In America's ideal of freedom, the public interest depends on private character - on integrity, and tolerance toward others, and the rule of conscience in our own lives. Self-government relies, in the end, on the governing of the self. That edifice of character is built in families, supported by communities with standards, and sustained in our national life by the truths of Sinai, the Sermon on the Mount, the words of the Koran, and the varied faiths of our people. Americans move forward in every generation by reaffirming all that is good and true that came before - ideals of justice and conduct that are the same yesterday, today, and forever. [my emphasis]

The social issues hat tip. The highlighted quote in particular must have burst a panaply of left-wing capillaries. And "communities with standards"; and "truths of Sinai [and] the Sermon on the Mount." He mentioned God! Hell, he used the word "truth." Michael Newdow must have been in a fetal position by this point.

These questions that judge us also unite us, because Americans of every party and background, Americans by choice and by birth, are bound to one another in the cause of freedom. We have known divisions, which must be healed to move forward in great purposes - and I will strive in good faith to heal them. Yet those divisions do not define America. We felt the unity and fellowship of our nation when freedom came under attack, and our response came like a single hand over a single heart. And we can feel that same unity and pride whenever America acts for good, and the victims of disaster are given hope, and the unjust encounter justice, and the captives are set free. [my emphasis]

Just as he invited Old Europe to follow him, so he extends the same gesture to the disloyal opposition, while at the same time minimizing, if not belittling, their diehard recalcitrance - as, quite frankly, it deserves to be. And he follows this up by citing the brief unity after 9/11 and as much as saying that they're the ones who sewed renewed division, and still are to this day.

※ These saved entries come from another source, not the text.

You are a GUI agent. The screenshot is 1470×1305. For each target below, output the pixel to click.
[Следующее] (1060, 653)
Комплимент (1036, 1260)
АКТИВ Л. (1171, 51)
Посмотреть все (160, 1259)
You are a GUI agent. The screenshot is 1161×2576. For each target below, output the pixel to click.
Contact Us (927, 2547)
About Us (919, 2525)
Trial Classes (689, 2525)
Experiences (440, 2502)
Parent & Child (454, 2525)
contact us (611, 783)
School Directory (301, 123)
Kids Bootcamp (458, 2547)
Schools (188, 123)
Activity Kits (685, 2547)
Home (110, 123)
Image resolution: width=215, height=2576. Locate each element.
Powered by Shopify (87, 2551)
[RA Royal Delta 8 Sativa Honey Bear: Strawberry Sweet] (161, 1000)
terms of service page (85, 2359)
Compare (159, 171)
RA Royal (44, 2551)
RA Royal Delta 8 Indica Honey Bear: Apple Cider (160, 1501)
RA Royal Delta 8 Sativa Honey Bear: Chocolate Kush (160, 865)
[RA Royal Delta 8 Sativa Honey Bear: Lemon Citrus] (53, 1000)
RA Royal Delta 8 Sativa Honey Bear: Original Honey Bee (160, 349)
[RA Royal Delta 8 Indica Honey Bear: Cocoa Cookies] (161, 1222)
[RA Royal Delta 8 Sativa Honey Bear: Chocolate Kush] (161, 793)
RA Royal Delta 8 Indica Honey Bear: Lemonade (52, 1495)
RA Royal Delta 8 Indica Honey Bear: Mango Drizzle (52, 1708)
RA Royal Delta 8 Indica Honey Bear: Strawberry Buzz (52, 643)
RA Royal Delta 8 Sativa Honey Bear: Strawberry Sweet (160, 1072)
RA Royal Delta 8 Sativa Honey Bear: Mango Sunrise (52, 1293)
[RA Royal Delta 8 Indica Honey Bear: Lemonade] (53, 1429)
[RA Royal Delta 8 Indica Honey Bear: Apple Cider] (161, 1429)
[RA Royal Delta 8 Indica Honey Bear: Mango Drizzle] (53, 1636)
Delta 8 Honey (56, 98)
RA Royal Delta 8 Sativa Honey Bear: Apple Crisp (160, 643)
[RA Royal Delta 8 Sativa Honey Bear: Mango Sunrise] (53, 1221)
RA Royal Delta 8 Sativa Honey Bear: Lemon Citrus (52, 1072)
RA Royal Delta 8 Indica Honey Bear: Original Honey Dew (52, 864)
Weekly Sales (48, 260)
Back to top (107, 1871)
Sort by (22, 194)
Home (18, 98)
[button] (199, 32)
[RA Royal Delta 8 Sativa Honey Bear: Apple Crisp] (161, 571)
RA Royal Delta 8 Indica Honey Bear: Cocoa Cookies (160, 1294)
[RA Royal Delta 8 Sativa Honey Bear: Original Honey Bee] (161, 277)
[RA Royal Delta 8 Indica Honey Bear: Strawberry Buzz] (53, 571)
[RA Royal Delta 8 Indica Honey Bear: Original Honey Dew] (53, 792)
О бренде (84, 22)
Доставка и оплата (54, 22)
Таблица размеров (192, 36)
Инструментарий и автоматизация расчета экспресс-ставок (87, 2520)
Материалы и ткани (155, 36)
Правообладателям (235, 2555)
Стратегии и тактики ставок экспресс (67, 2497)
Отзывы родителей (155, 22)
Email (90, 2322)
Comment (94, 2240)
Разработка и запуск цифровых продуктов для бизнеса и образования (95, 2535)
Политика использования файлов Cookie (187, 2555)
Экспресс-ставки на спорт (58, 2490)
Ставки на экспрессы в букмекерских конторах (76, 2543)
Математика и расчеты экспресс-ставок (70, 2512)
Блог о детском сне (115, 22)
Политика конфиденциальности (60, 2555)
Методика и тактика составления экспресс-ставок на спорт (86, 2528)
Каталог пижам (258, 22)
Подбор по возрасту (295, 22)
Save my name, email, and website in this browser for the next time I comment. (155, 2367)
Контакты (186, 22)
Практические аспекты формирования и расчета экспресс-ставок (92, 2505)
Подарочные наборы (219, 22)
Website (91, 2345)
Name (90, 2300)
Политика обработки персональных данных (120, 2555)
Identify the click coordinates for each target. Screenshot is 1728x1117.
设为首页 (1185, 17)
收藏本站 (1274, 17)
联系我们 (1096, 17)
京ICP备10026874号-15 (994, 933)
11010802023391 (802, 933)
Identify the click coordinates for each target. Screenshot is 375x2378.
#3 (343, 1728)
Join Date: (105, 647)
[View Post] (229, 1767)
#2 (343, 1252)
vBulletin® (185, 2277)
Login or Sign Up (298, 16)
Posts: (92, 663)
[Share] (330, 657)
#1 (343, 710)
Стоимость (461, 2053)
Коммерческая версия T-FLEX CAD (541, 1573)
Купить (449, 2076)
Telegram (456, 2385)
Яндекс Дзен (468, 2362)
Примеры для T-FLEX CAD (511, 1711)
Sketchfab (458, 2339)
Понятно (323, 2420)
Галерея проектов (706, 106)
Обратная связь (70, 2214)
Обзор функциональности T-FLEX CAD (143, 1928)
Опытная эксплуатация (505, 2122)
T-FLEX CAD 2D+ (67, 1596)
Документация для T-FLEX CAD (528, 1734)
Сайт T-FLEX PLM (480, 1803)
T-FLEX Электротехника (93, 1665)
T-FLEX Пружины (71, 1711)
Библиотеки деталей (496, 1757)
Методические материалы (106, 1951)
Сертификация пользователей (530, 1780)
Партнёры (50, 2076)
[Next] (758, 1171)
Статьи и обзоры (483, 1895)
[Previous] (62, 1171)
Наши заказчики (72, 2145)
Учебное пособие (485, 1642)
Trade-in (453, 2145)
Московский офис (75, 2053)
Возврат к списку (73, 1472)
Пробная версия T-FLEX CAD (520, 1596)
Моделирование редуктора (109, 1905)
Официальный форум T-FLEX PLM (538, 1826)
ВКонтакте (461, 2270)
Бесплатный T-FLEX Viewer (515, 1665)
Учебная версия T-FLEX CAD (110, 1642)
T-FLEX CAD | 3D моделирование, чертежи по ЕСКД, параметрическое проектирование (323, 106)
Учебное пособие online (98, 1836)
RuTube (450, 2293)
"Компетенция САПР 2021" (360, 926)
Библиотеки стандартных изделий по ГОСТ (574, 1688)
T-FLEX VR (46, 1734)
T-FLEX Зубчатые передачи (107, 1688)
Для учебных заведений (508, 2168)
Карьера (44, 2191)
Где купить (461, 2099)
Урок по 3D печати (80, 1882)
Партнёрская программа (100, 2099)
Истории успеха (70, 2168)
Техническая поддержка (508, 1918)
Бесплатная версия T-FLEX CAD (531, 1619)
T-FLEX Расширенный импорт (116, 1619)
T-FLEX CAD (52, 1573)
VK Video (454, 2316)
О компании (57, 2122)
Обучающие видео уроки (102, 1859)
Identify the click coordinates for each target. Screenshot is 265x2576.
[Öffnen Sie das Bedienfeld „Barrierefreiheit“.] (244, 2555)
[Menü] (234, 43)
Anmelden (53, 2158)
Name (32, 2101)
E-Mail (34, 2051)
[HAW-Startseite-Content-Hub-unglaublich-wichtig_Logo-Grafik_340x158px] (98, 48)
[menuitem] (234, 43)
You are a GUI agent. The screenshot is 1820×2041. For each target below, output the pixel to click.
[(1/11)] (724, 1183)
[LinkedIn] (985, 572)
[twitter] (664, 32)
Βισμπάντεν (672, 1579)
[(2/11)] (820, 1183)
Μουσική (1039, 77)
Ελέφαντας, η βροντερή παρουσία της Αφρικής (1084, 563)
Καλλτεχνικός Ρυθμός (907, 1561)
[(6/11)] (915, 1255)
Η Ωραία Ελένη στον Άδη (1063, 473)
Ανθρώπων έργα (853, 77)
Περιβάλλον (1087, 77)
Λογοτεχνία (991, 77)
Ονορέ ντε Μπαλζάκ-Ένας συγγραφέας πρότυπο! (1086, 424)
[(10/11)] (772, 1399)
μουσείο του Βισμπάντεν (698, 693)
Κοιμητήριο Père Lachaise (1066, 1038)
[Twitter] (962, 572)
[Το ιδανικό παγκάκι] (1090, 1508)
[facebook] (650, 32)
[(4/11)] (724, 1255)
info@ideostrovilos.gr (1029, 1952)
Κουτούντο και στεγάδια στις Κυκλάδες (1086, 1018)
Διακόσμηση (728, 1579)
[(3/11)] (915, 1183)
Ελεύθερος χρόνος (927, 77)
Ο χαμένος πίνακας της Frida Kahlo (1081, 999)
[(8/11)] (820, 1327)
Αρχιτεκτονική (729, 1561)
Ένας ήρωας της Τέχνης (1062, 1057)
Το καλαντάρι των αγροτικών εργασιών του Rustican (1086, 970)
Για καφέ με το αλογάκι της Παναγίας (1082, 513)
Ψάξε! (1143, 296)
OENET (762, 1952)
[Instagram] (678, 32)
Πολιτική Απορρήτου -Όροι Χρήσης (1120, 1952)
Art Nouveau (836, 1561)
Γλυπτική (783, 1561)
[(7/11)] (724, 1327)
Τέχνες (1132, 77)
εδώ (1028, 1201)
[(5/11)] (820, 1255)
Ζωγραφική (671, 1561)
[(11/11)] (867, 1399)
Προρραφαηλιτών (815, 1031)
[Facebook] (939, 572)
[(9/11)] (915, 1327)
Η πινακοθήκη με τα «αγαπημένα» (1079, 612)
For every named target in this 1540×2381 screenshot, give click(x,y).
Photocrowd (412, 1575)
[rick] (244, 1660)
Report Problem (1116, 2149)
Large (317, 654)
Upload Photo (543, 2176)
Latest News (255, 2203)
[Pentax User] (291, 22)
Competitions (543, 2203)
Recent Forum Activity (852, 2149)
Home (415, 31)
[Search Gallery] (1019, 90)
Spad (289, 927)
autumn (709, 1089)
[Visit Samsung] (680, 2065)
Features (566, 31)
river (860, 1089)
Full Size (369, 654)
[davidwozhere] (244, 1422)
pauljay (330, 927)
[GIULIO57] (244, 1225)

It isn't so much a veiled threat as it is a gentle admonition against the irrelevance to which their own actions are condemning them, and which he is not going to indulge.

We go forward with complete confidence in the eventual triumph of freedom. Not because history runs on the wheels of inevitability; it is human choices that move events. Not because we consider ourselves a chosen nation; God moves and chooses as He wills. [my emphasis]

IOW, no, he's not a snake-handling fatalist.

We have confidence because freedom is the permanent hope of mankind, the hunger in dark places, the longing of the soul. When our Founders declared a new order of the ages; when soldiers died in wave upon wave for a union based on liberty; when citizens marched in peaceful outrage under the banner "Freedom Now" - they were acting on an ancient hope that is meant to be fulfilled. History has an ebb and flow of justice, but history also has a visible direction, set by liberty and the Author of Liberty.

And great leaders are the catalysts for justice's realization. This speech is George W. Bush's stake to a claim in that pantheon.